Facebook\'s user id\'s go up to 2^32 .. which by my count it 4294967296.
mySQL\'s unsigned int\'s range is 0 to 4294967295 (which is 1 short - or my math is wrong) a
Your math is a little wrong... remember that the largest number you can store in N bytes is 2^(N) - 1... not 2^(N). There are 2^N possible numbers, however the largest number you can store is 1 less that.
If Facebook uses an unsigned big int, then you should use that. They probably don't assign them sequentially.
Yes, you could get away with a varchar... however it would be slower (but probably not as much as you are thinking).
I use a bigint to store the facebook id, because that's what it is.
but internally for the primary and foreign keys of the tables, i use a smallint, because it is smaller. But also because if the bigint should ever have to become a string (to find users by username instead of id), i can easily change it.

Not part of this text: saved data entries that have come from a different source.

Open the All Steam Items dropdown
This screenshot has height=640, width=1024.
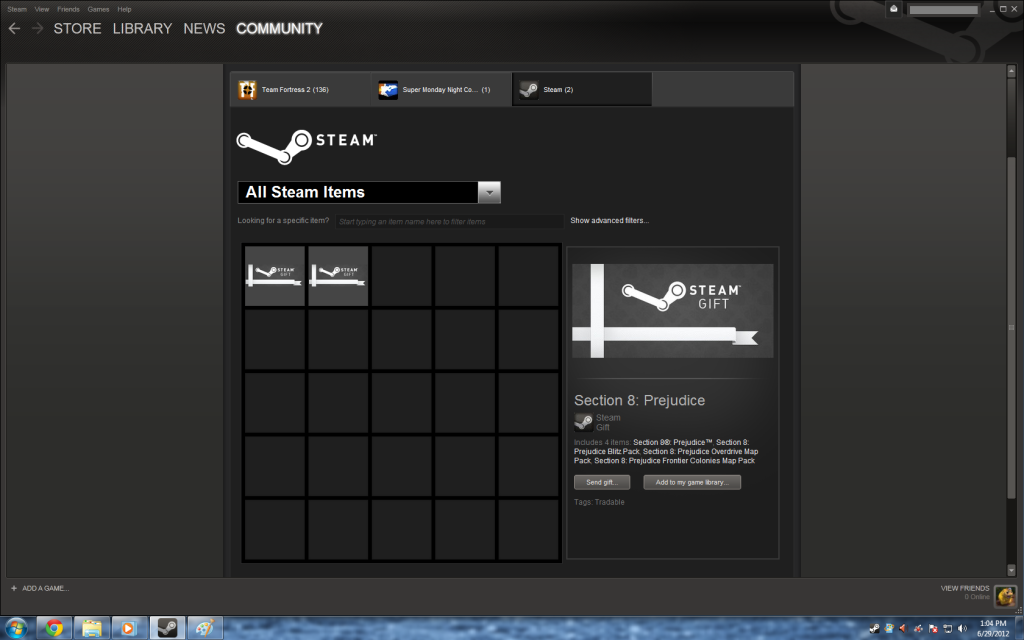pos(489,192)
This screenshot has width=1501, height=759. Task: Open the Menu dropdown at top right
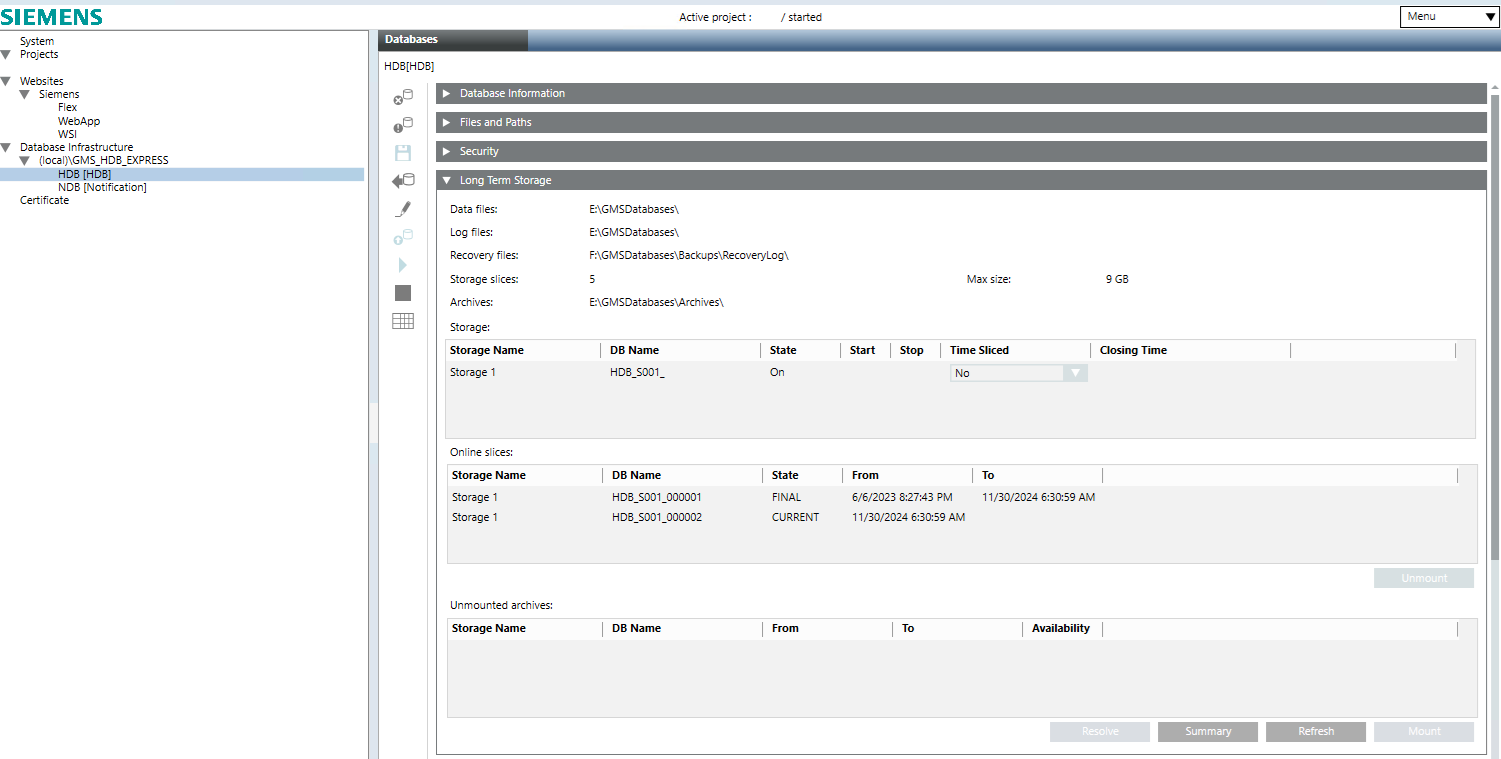1448,16
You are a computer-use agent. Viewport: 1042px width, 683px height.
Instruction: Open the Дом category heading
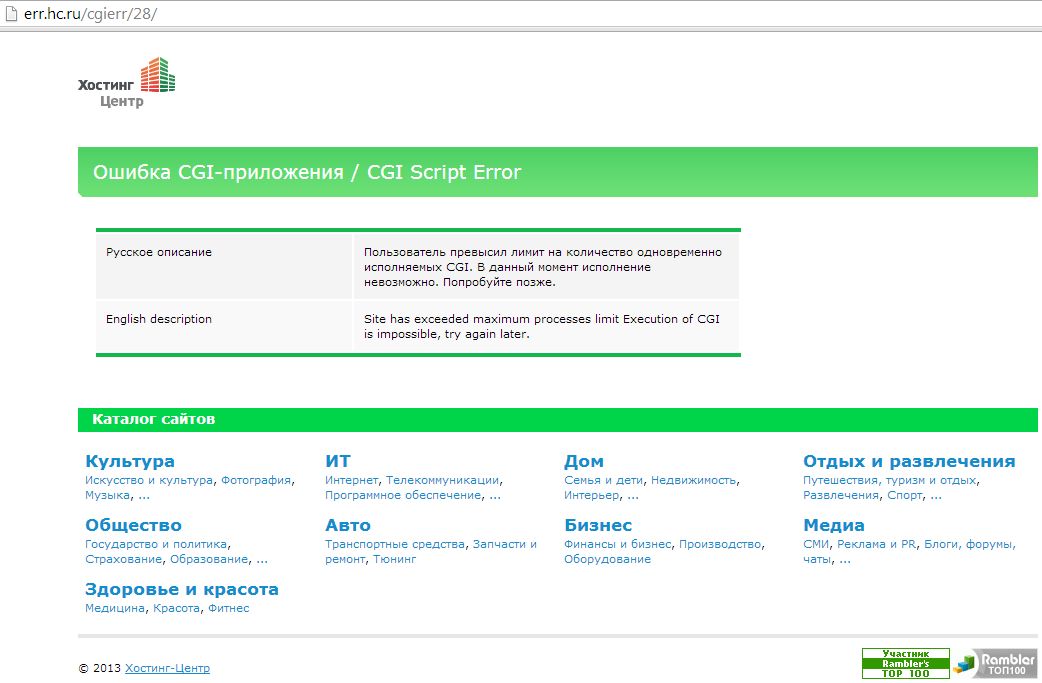point(584,461)
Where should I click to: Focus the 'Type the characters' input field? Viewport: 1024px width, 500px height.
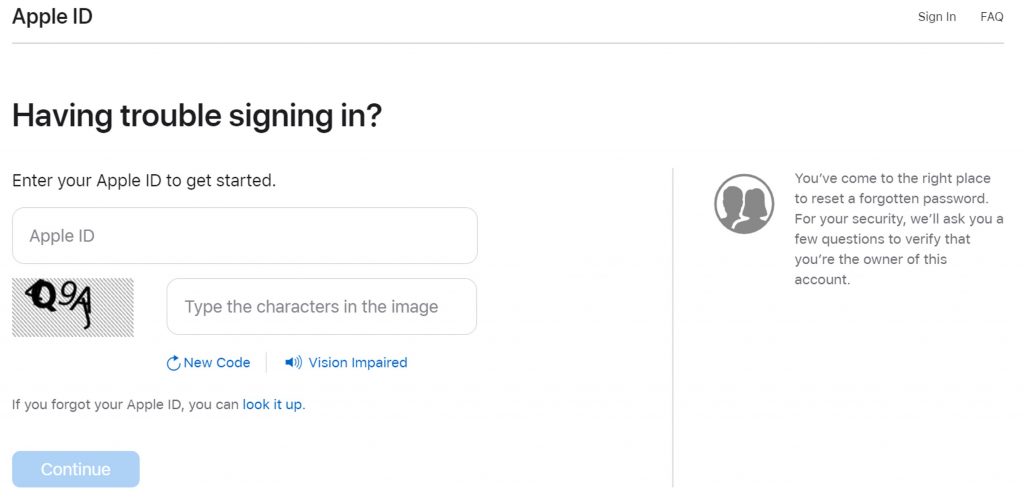click(321, 307)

so i have a table that looks like this:
profile
- profile_key smallint primary key
- profile_name varchar
- fb_profile_id bigint
and one that looks like this
something_else
- profile_key smallint primary key
- something_else_key smallint primary key
- something_else_name varchar
and my queries for a singe page could be something like this:
select profile_key, profile_name
from profile
where fb_profile_id = ?
now i take the profile_key and use it in the next query
select something_else_key, something_else_name
from something_else
where profile_key = ?
the profile table almost always gets queried for almost any request anyway, so i don't consider it an extra step.
And ofcourse it is also quite ease to cache the first query for some extra performance.